Both the line below containing "Open 小林 悠 player profile" and the line containing "Open meeting information", along with every line between them, should be repeated exactly; no other line belongs in the answer.

(Stored entries)
---
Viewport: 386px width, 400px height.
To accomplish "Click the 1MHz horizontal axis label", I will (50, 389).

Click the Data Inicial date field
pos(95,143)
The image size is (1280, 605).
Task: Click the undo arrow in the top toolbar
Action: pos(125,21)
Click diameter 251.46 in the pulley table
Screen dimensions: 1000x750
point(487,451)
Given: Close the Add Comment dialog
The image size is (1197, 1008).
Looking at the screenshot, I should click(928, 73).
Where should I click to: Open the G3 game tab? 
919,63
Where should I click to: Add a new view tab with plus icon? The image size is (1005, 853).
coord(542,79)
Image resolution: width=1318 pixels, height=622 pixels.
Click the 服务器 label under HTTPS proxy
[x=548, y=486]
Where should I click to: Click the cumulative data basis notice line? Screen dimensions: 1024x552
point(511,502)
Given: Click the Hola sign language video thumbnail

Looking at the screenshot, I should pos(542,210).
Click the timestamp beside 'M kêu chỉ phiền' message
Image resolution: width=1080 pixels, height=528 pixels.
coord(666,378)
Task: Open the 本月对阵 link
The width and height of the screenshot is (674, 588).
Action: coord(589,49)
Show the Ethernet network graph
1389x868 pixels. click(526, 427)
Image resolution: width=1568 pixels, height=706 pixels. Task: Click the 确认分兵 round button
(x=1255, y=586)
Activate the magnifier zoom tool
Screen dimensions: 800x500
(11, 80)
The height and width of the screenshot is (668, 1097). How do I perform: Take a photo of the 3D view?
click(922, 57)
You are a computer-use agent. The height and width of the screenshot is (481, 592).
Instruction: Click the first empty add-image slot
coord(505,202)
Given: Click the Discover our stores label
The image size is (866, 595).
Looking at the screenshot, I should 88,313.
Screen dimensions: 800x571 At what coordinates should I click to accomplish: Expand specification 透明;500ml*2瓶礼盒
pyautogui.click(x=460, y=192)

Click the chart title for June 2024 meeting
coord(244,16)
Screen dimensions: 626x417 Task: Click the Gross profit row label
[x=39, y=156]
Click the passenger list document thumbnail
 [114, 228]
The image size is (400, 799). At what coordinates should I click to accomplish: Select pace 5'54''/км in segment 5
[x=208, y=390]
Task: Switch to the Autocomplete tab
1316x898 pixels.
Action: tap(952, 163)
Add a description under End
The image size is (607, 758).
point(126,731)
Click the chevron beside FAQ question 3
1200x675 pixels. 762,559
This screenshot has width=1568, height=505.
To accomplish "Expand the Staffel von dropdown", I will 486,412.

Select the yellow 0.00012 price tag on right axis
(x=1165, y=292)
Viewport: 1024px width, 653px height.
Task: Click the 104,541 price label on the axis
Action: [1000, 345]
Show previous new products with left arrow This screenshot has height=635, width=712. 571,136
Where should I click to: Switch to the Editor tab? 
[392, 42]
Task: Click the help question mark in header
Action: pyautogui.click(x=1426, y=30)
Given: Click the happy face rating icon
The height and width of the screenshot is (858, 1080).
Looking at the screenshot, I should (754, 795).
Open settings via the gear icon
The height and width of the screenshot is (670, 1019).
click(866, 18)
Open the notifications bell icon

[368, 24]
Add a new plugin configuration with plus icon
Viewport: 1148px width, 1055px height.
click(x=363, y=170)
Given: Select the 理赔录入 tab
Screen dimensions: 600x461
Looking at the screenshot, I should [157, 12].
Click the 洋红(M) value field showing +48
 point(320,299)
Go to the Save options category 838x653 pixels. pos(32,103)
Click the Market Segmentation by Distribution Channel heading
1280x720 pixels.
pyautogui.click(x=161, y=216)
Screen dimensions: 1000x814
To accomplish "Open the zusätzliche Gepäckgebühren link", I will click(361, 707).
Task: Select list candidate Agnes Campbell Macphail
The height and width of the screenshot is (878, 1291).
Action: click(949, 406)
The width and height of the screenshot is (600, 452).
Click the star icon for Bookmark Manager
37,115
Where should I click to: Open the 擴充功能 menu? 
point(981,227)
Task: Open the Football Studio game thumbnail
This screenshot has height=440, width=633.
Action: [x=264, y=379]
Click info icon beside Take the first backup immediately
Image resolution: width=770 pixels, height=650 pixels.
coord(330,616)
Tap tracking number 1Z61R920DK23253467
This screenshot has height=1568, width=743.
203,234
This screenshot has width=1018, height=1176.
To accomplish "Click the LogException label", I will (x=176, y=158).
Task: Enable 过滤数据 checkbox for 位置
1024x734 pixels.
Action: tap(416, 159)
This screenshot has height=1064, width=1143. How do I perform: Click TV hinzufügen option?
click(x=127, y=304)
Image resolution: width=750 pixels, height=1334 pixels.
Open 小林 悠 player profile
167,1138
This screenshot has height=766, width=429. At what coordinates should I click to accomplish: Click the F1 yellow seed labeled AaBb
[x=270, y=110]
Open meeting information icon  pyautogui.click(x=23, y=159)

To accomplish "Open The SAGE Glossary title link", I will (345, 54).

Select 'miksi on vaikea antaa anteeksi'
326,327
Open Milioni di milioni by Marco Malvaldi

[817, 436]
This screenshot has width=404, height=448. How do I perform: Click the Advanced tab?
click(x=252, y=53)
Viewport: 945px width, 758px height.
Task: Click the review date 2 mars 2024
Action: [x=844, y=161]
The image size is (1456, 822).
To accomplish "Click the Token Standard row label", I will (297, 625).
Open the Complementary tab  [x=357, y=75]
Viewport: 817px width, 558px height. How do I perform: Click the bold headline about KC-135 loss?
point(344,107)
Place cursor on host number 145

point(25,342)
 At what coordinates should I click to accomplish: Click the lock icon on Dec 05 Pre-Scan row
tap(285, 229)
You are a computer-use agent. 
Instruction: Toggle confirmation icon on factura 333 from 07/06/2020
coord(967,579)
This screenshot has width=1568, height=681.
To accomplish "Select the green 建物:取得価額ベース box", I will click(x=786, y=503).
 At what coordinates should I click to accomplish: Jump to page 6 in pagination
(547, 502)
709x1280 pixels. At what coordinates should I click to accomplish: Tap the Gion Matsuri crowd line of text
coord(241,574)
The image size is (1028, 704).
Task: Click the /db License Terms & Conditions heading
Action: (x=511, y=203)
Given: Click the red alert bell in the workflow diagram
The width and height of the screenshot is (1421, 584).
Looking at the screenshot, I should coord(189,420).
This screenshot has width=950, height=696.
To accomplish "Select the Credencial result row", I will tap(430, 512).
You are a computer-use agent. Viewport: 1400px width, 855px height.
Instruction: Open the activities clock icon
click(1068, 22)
---
Written answer ▸
Open 小林 悠 player profile
167,1138
This screenshot has height=766, width=429. At what coordinates should I click to accomplish: Click the F1 yellow seed labeled AaBb
[x=270, y=110]
Open meeting information icon  pyautogui.click(x=23, y=159)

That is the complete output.